Both, by the way are two tiers superior to the 1911 platform. (I welcome hate mail!)

Above and below you can see the basic field stripped weapons. Twins. Now, the S&W touts that it is not necessary to pull the trigger to complete disassembly as is required of the Glock. BUT, you must use a tool on the M&P to lower the sear de-activation lever before disassembly - or, you can simply pull the trigger as on a Glock (after double checking the empty chamber, thank you) and the weapons come apart like one another.
Below is a side by side comparison., Glock on right, M&P on the left. They are nearly identical in thinckness. ( Glock 1 1/8th and M&P 1 1/4)
Not much in difference here although the grip angle WILL rise it's head...
Seemingly twins below...Fully loaded these beasts are almost identical in weight...Glock at 2 lbs. 2.6 oz. and M&P at 2 lbs. 4.6 ozs.
Below, we get to shooting these masterpieces. The first target is rapid fire from the Glock at 15 yards. Now, I have to admit I haven't fired this beast for three years, so the addition oomph did toss me a bit left. Perfectly correctable.
 The rapid fire group from the M&P. I admit, I have fired a lot of rounds from this piece.

 Rapid fire group from low ready, head shots at ten yards with the Glock. Very decent group. (Don't worry about the left sided group, that is correctible and easy!
 Rapid fire group form the M&P and you see they are right in there. But then, I shoot this gun often...
 A magazine each from both guns. 10 yards, as fast as I can fire and hold the sights. It is impossible to determine which gun hit where. But does it matter?
 It does. Let me explain. First I have to say that the 9mm and .357 Sig rounds below have radically different recoil postures. Comparatively, the 9mm is easy to shoot. The .357 you hold onto, with meaning, if you want fast follow up shots. For general law enforcement work, I don't believe there is a better round than the .357 SIG. It is superior in every way to the 9, 40, and 45. (I love hate mail)

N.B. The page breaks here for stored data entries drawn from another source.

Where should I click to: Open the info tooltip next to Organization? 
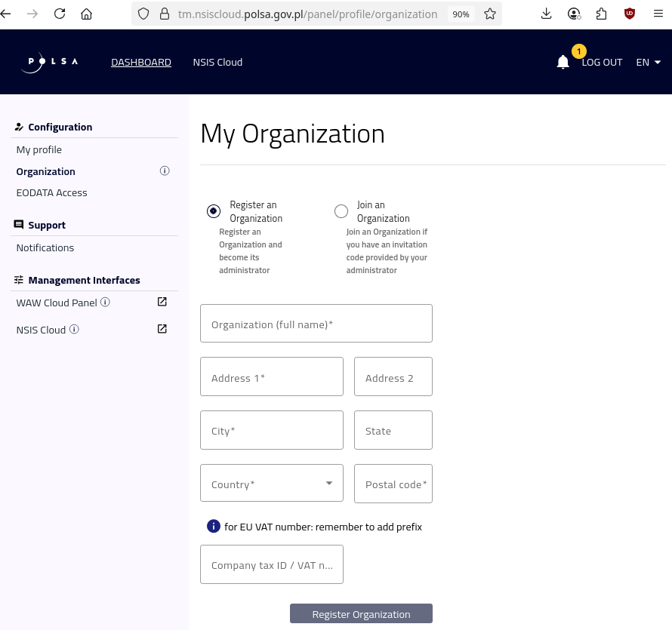[165, 171]
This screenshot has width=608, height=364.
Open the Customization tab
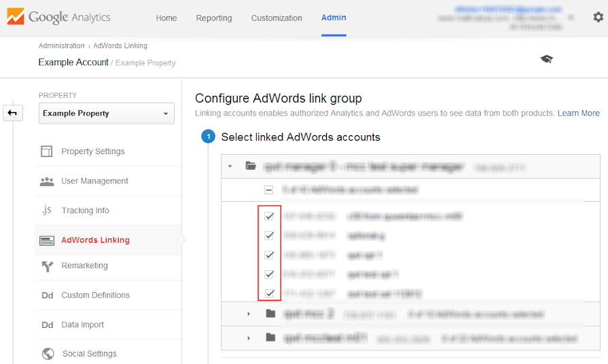pos(276,18)
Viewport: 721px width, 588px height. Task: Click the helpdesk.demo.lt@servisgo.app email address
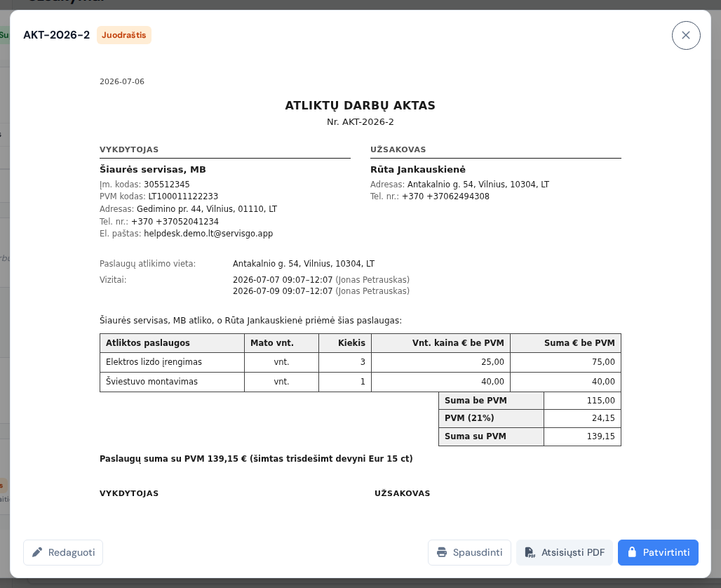tap(208, 233)
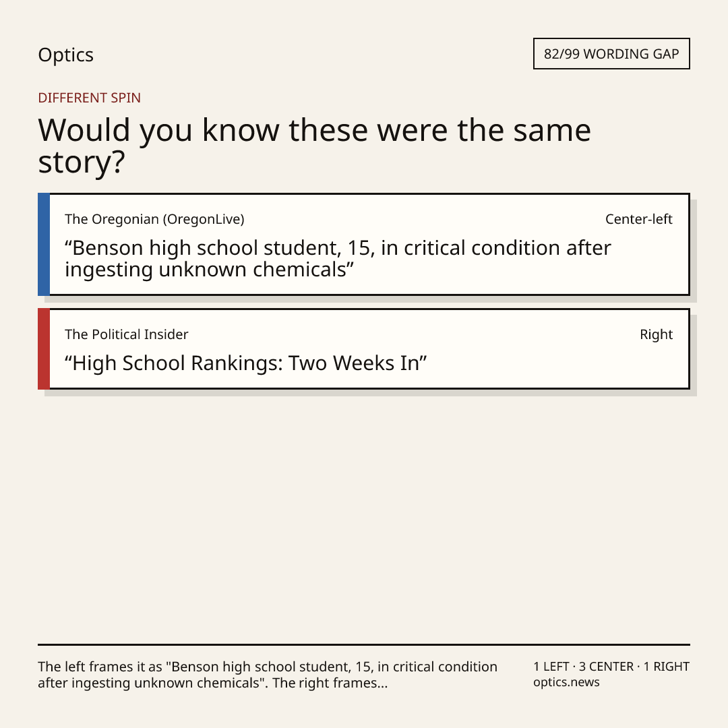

But. Here is my take. Forget the caliber issue. With modern bullets design and proper placement, both these calibers are generating stellar records in the field. As far as which gun is better, I choose (breaking my own heart) the S&W M&P. Both guns are twins in size. In any comparison they are virtually the same except in one. The grip angle. The Smith sports an 18 degree grip angle, and it makes all the difference. It is so much more instinctive than the Glock, that I was swayed the first 15 rounds I ever fired through it. Secondly, in every training session I have ever been in that required more than 200 rounds, I got a sore on my middle finger mid knuckle from the Glock, and also on the lower part of my trigger finger. (now, I realize that my duty Glock is a 3rd gen so has no grip adjustments)
But this M& is flawless. It hasn't had a single malfunction in some 7800 rounds, (nor, if I can recall, has my Glock 31 in about the same number) and it is as easy to shoot, and as fast back on target as any gun I have ever picked up. For me, a 30 year Glock/Amoroer/SWAT/DyedinthewoolGlockDude to jump ship like this has got to mean something.
I don't own stock in S&W, but I should. Because of this experience, I bought a Shield. Same thing. Shootability I hadn't experienced before. They are Wow!
As I always say, try both, and takes your pick! I took mine!